* TASK INSTRUCTIONS *
Each line of the material that mentions the word "agent" is to be copied.

* MATERIAL FOR THIS TASK *
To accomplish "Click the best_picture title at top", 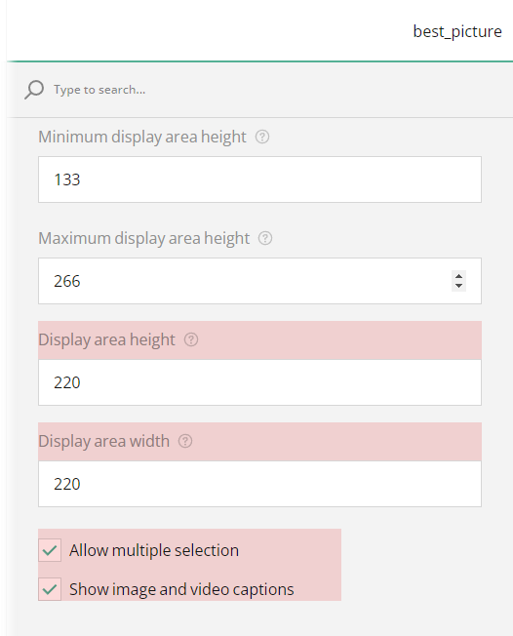I will point(457,31).
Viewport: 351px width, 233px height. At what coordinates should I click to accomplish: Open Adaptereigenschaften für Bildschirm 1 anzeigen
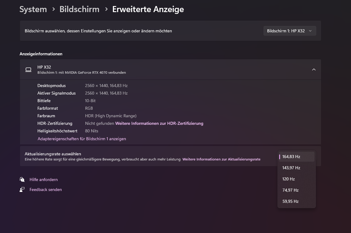click(82, 139)
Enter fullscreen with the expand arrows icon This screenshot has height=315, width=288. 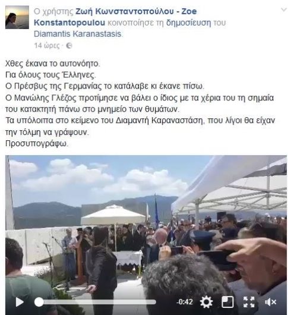coord(249,302)
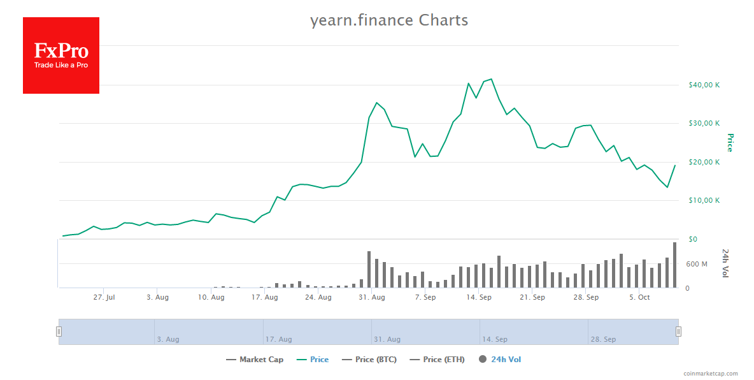The width and height of the screenshot is (754, 380).
Task: Click the 14. Sep navigator marker
Action: pos(494,339)
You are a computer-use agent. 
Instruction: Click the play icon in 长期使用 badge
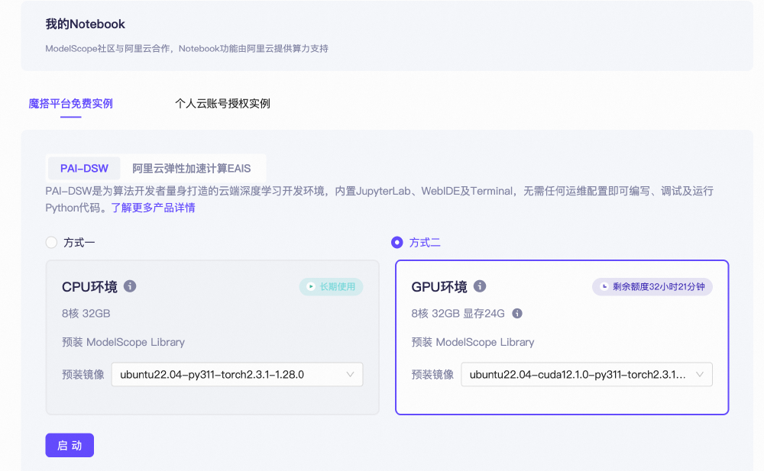309,286
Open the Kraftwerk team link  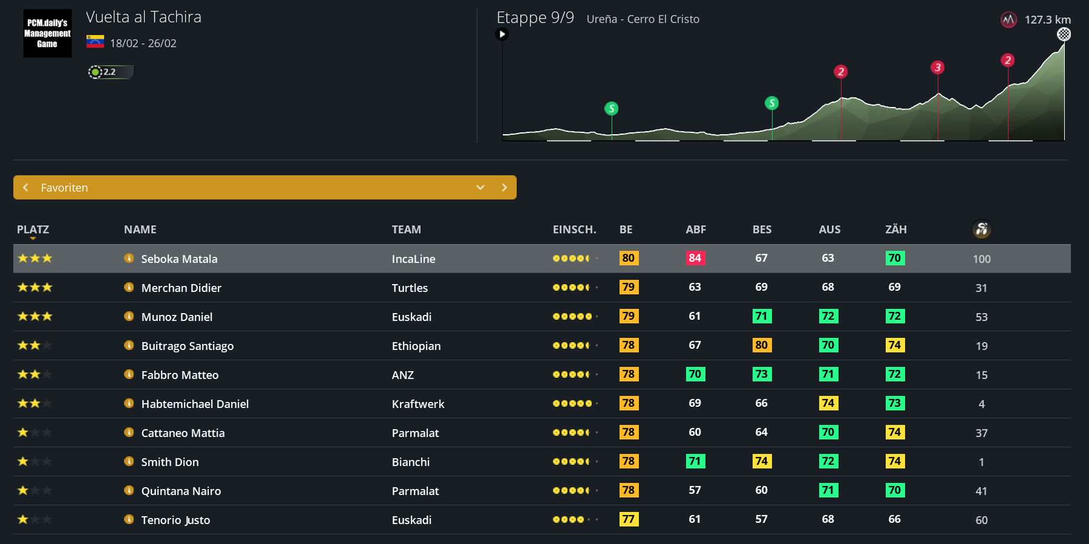coord(417,404)
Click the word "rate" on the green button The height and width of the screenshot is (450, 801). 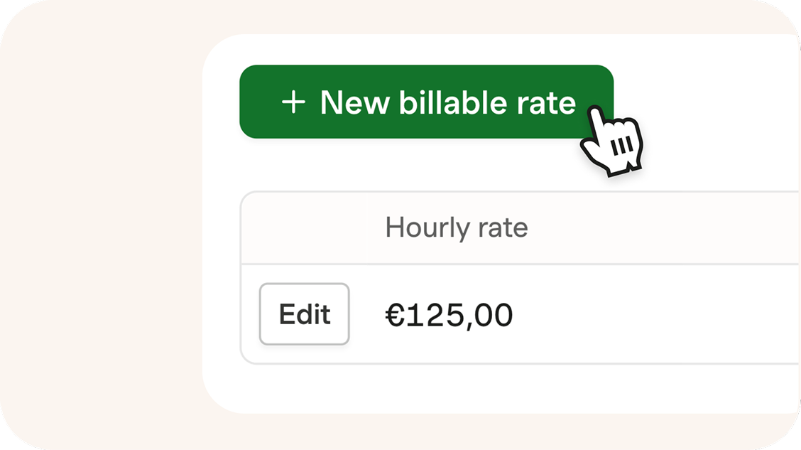coord(545,102)
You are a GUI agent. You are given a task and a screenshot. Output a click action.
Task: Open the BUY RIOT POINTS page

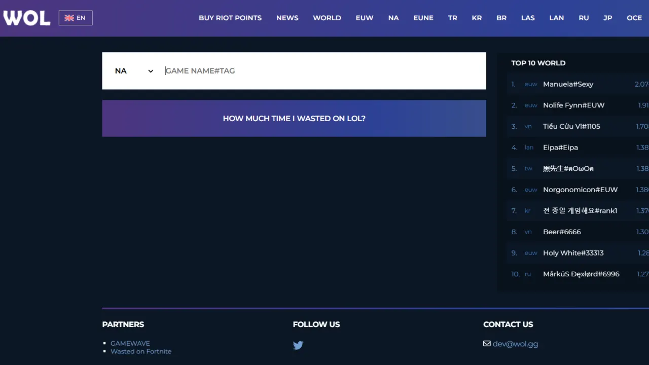coord(230,18)
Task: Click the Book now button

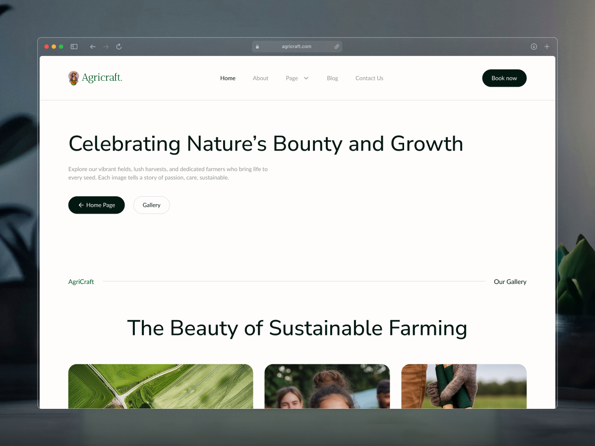Action: click(x=504, y=78)
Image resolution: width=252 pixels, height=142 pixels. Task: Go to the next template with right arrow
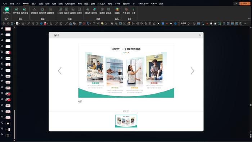click(x=192, y=71)
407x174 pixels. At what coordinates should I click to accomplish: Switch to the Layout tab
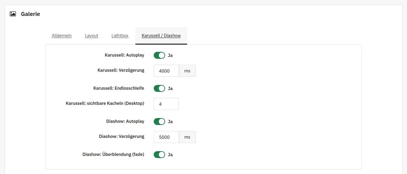pyautogui.click(x=92, y=36)
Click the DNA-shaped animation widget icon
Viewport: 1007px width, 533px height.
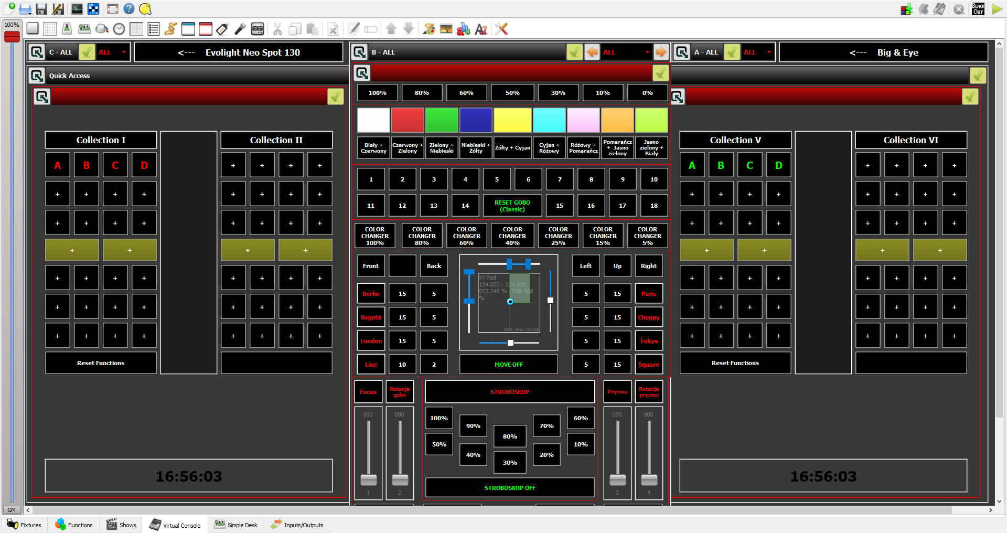(170, 29)
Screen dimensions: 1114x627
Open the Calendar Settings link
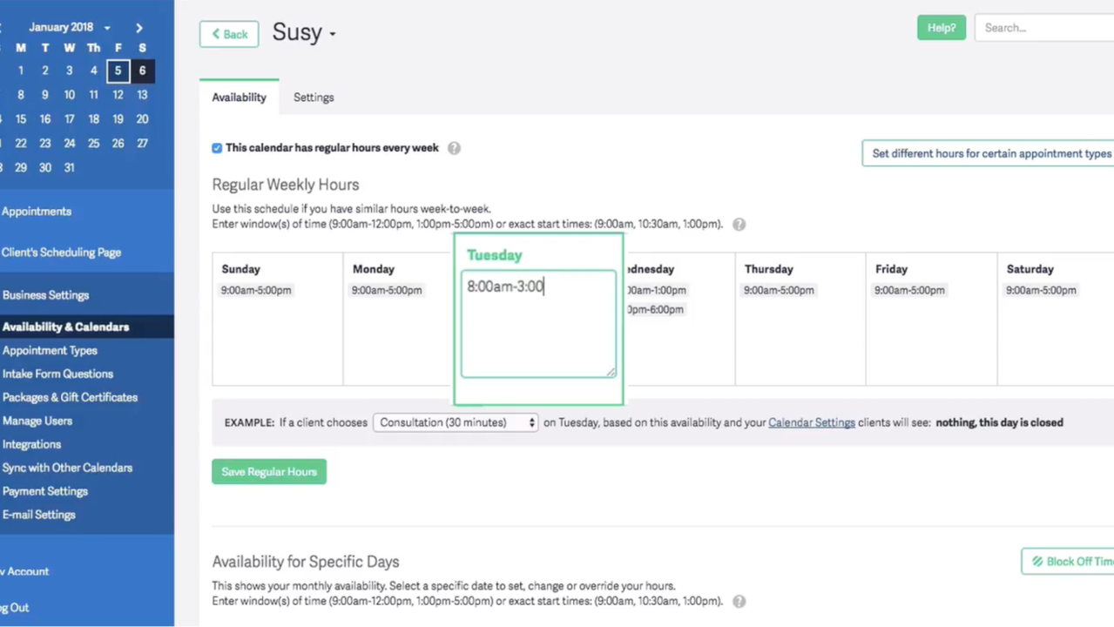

* RESULT OF THE TASK *
You are a computer-use agent. 
You are a GUI agent. You are given a task and a screenshot. Output a click action.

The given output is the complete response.